Johann Georg Lang - Concerto Pastorale in D

Bawoo 2020. 10. 20. 21:03

Johann Georg Lang

(Schweissing [now Svojšín], 1722 - Ehrenbreitstein, 17 July 1798)

German composer of Bohemian descent
 

- Concerto Pastorale in D

As a youth he studied the keyboard and violin in Prague. In 1746 he began service in the orchestra of the Prince-Bishop of Augsburg (Joseph, Landgrave of Hesse-Darmstadt). After mid-1749 he embarked on a three-year trip to Italy and for a year studied counterpoint at Naples with Francesco Durante and Girolamo Abos. By 1758 he was Konzertmeister of the prince-bishop's orchestra. In 1768 Clemens Wenzeslaus, Elector of Trier, succeeded to the bishopric of Augsburg and took over the orchestra, moving some of its personnel to Ehrenbreitstein, his electoral residence; Lang was made Konzertmeister there in 1769 and remained even after the elector moved across the Rhine into the new palace at Koblenz in 1786. Lang's official duties included leading the strings and advising the elector's Musikintendant, Baron von Thünnefeld, on orchestral administration. In 1794 the elector abandoned both his residences because of the advancing French Republican forces, but Lang remained at Ehrenbreitstein. He was buried there in the Kreuzkirche. Lang's orchestral output consists mainly of keyboard concertos and symphonies.

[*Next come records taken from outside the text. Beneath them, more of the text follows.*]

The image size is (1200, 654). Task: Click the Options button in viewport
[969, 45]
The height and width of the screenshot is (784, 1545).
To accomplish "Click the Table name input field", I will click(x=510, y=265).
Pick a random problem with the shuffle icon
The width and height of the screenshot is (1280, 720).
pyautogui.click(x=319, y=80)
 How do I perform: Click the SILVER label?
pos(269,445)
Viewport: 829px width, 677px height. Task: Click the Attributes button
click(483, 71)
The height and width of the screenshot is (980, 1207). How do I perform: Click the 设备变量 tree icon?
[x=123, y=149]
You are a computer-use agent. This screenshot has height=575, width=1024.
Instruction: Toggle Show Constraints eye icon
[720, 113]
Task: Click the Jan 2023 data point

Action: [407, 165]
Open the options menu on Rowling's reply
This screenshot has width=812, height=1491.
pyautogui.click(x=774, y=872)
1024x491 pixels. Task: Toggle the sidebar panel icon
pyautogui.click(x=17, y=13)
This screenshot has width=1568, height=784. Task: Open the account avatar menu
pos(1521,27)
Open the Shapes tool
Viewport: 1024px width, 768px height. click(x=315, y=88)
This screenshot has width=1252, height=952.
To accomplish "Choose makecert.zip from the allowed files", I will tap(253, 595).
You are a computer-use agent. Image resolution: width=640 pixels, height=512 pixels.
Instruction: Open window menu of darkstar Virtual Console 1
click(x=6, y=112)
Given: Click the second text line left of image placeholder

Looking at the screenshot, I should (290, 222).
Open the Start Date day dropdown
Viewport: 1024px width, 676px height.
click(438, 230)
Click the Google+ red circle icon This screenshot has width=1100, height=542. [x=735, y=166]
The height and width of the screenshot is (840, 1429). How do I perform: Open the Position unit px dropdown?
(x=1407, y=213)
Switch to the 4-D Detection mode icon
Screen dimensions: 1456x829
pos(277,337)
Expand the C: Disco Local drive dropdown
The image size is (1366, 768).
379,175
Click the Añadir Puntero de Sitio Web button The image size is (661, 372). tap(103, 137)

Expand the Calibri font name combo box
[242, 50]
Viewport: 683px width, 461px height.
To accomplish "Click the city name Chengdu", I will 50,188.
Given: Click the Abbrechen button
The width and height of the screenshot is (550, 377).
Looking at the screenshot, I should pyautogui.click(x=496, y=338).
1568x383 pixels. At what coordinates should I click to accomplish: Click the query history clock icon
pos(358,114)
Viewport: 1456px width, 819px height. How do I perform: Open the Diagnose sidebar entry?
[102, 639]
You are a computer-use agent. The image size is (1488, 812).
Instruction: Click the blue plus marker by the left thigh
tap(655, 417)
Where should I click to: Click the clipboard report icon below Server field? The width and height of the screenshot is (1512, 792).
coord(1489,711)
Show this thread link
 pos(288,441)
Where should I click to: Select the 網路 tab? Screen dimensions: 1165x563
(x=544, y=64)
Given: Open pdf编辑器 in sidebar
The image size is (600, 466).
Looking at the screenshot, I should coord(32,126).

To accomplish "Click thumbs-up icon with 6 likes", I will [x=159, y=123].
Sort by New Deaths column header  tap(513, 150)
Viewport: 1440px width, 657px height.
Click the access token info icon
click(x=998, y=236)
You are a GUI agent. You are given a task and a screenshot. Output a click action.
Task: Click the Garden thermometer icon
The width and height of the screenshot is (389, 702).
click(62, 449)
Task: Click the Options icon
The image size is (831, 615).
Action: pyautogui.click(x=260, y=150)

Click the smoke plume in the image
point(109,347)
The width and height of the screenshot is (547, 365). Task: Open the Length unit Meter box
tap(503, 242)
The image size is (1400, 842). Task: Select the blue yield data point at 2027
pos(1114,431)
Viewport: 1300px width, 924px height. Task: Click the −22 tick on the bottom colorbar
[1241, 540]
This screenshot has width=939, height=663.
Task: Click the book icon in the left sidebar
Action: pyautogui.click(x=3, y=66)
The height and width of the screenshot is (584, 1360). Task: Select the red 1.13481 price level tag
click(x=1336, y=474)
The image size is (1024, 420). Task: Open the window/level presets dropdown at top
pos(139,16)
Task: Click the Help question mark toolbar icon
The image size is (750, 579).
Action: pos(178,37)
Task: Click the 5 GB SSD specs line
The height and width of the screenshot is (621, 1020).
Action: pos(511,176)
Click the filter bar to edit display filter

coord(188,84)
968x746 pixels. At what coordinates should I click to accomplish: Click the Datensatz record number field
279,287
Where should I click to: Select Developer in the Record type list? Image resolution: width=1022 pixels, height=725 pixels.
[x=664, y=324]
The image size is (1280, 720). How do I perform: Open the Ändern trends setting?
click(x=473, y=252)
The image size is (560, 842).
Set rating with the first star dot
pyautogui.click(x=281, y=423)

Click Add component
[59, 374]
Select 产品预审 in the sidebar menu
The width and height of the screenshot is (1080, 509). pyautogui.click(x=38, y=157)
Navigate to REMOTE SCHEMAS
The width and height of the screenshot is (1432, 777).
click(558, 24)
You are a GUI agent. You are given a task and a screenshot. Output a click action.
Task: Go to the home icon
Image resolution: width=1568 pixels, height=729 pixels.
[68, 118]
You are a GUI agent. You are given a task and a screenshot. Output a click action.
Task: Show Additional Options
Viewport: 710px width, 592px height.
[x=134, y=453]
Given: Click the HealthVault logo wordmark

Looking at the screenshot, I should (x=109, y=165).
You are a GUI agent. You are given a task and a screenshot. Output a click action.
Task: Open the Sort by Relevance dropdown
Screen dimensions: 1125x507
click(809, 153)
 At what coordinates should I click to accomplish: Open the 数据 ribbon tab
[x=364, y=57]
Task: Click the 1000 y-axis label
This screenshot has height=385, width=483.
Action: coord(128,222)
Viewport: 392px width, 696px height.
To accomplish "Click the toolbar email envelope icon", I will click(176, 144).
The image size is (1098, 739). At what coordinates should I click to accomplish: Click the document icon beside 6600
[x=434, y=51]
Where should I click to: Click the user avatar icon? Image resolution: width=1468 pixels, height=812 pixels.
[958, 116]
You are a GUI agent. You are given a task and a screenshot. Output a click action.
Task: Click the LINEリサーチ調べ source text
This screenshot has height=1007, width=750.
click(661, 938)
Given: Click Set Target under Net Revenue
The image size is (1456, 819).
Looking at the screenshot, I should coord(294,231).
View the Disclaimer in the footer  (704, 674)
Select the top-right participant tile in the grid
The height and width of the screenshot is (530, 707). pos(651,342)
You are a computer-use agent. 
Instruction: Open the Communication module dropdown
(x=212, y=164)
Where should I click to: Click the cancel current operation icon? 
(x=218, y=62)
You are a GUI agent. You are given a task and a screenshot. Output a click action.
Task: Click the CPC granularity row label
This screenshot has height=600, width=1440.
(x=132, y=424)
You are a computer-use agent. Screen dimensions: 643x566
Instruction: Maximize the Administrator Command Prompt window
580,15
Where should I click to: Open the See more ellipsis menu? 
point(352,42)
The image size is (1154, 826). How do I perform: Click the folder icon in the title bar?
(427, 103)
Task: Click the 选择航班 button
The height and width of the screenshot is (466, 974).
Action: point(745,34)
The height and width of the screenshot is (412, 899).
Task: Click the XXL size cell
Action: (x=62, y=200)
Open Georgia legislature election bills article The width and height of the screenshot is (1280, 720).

One of his early concertos has been erroneously attributed to Haydn and several symphonies to J.C. Bach and others. Among his instrumental pieces are many ensemble sonatas with obbligato keyboard and quartets with obbligato flute. Lang's larger vocal works are mostly sacred, including masses, litanies and Te Deum settings. The stylistic evolution of the keyboard concertos shows the changing musical taste at Koblenz between 1769 and 1784; particularly after 1775 greater textural flexibility, slower harmonic rhythm, and more broadly arched melodies become clearly characteristic. A parallel development occurred in the symphonies (mostly from the late 1750s and 1760s), which were praised by a correspondent to Baron von Eschstruth's Musikalische Bibliothek (5 June 1784) as ‘fluent and in accord with the rules’.